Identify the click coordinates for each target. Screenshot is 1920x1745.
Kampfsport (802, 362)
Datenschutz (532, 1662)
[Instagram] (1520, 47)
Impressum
══════════════════════════════
Activity
From beginning to end, the data must be duplicated exactly.

Solution
Identify the click coordinates for each target. Screenshot is 1920x1745.
Kampfsport (802, 362)
Datenschutz (532, 1662)
[Instagram] (1520, 47)
Impressum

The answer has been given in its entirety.